# WOW, everybody is here already!



## DURO

:D HEY! Cool forum...!

I'm Salvador Pel?ez. Call me Duro or Giro
I use CUBASE SX , EWQL SO GOLD, GS3, HALion, and more.


----------



## Dr.Quest

Welcome aboard. This is a good place. Lots of well known and interesting people.
Cheers,
J


----------



## DURO

How can I post my picture? I can not browse my HD o select one...


----------



## TheoKrueger

Hello Duro, welcome!

You can go to http://www.uploadit.org (www.uploadit.org) and upload your pictures there.

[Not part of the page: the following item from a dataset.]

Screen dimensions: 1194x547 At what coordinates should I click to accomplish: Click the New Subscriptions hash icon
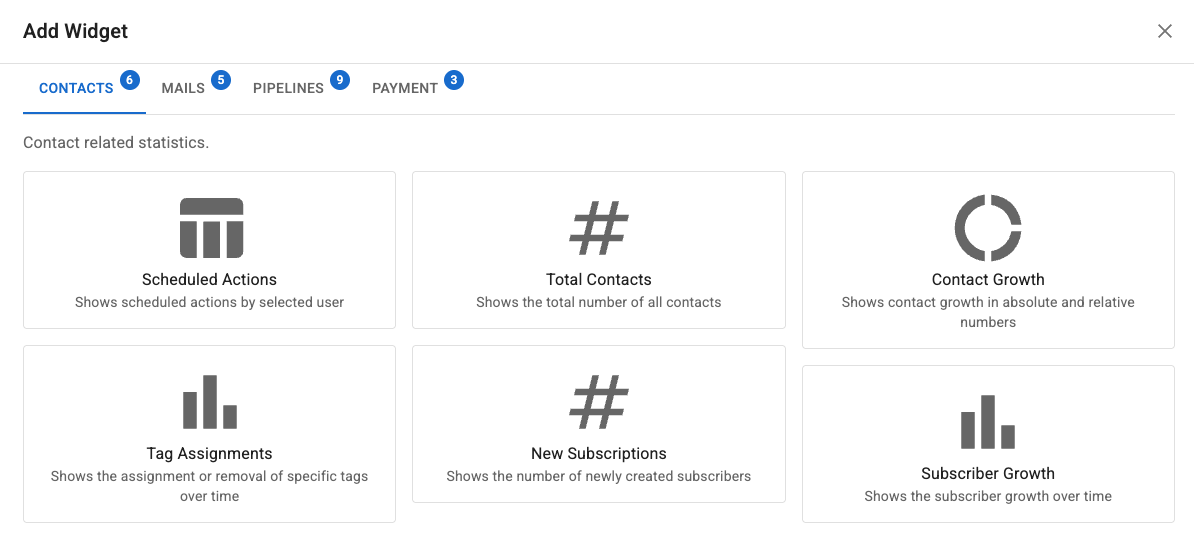point(599,402)
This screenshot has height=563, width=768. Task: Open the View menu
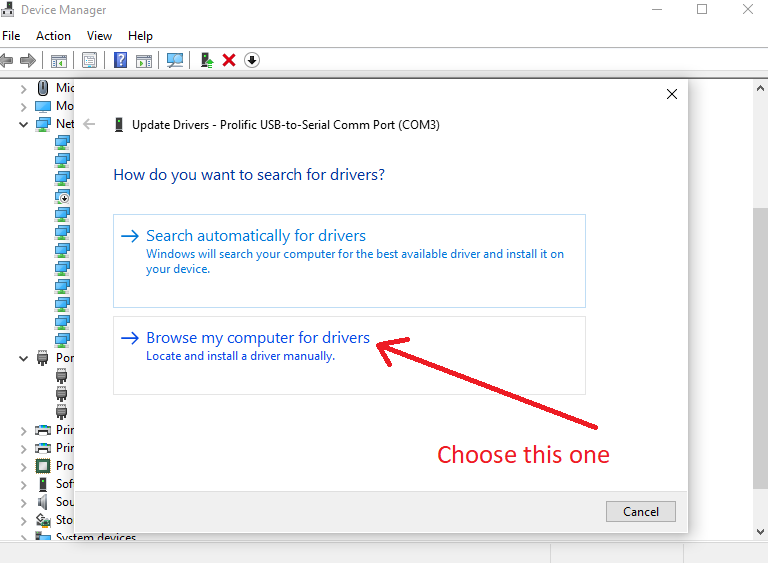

Free account -> 20 Jpg .


----------



## Frederick Russ

Welcome Duro - and while you're getting a pic posted, how's about posting an mp3 too? Thanks! :D


----------



## DURO

OK! got the picture! Now you can see me...cool  
MP3 DEMOS
EWQL SO GOLD
:oops: med fi mp3 format. I made more space in my web directory so, soon I'll post the same @ 256kmp3. I hope you like it! I have it in paper too!
http://home.comcast.net/~duro7878/wsb/media/filmscore1.mp3 (http://home.comcast.net/~duro7878/wsb/m ... score1.mp3) 
http://home.comcast.net/~duro7878/wsb/media/filmscore2.mp3 (http://home.comcast.net/~duro7878/wsb/m ... score2.mp3)


----------



## Frederick Russ

Duro - great mixes on these! :o

EWQLSO? Let us know what libraries you used! Great stuff - very clean.


----------



## DURO

:shock: You don't have it??
East West Quantum Leap SO Gold http://www.soundsonline.com/sophtml/det ... sku=EW-160


Thanks for you kind words!
I'm gona put my demos in Super HI FI MP3 :wink: 256k


CARIBE anyone? here> 
http://home.comcast.net/~duro7878/wsb/media/merengue_demo.mp3 (http://home.comcast.net/~duro7878/wsb/m ... e_demo.mp3) 
Personal Samples and Hypersonic

http://home.comcast.net/~duro7878/wsb/media/merengue_demo-02.mp3 (http://home.comcast.net/~duro7878/wsb/m ... emo-02.mp3) 
Pesonal HAlion 2 Tambora drum (that SI forgot to Sample :cry: ), WIZOO Congas, WIZOO BASS, Hypersonic Piano, SI Merengue Guira, SI Trumpets.....


----------



## CJ

Nice stuff Duro - welcome to V.I.!


----------



## Sid_Barnhoorn

Welcome to V.I., Giro...

Great scores, man! I've listened to all 4 now, ya've got a great mix and compositionally pretty cool. I love your Caribe Demos.  Good soundquality.

Take care,
-Sid.


----------



## John Perkins

CJ said:


> Nice stuff Duro - welcome to V.I.!



CJ, that poor cat looks like the angriest, most unhappy cat in the world. Has the hair grown back?


----------



## Frederick Russ

OT:

LOL @ CJ's cat!
I also saw this cat online with the story attached:

http://www.mandm.ws/cat.html

Poor kitty! I must admit this is a really funny pic! 
________________________________________

I have EWQLSO Gold. I should have clarified the question - it should have read: So Duro, are your demos 100% QLSO, or did you use other libraries? (Great demos btw 8) )


----------



## Herman Witkam

DURO said:


> :D HEY! Cool forum...!
> 
> I'm Salvador Pel?ez. Call me Duro or Giro



Welcome to V.I. Duro! Enjoyed the Merengue demos. Just started to enjoy latin american music recently.


----------



## Edgen

Yup Yup! welcome!! The talent in this place is growing and growing! bigggg 

/j


----------



## DURO

:D Hey! I've listen, WOW...........! http://www.edgen.com/music/
I clicked the quick play music and wwwwooooowwww!
what did you use?


----------



## Edgen

heya! thank you! I use SI strings, Mr. SAMs, G-Town, Demo Samples, some of my own creations, Miroslav Perc to name a few. Gigastudio and Sonar as my tools. 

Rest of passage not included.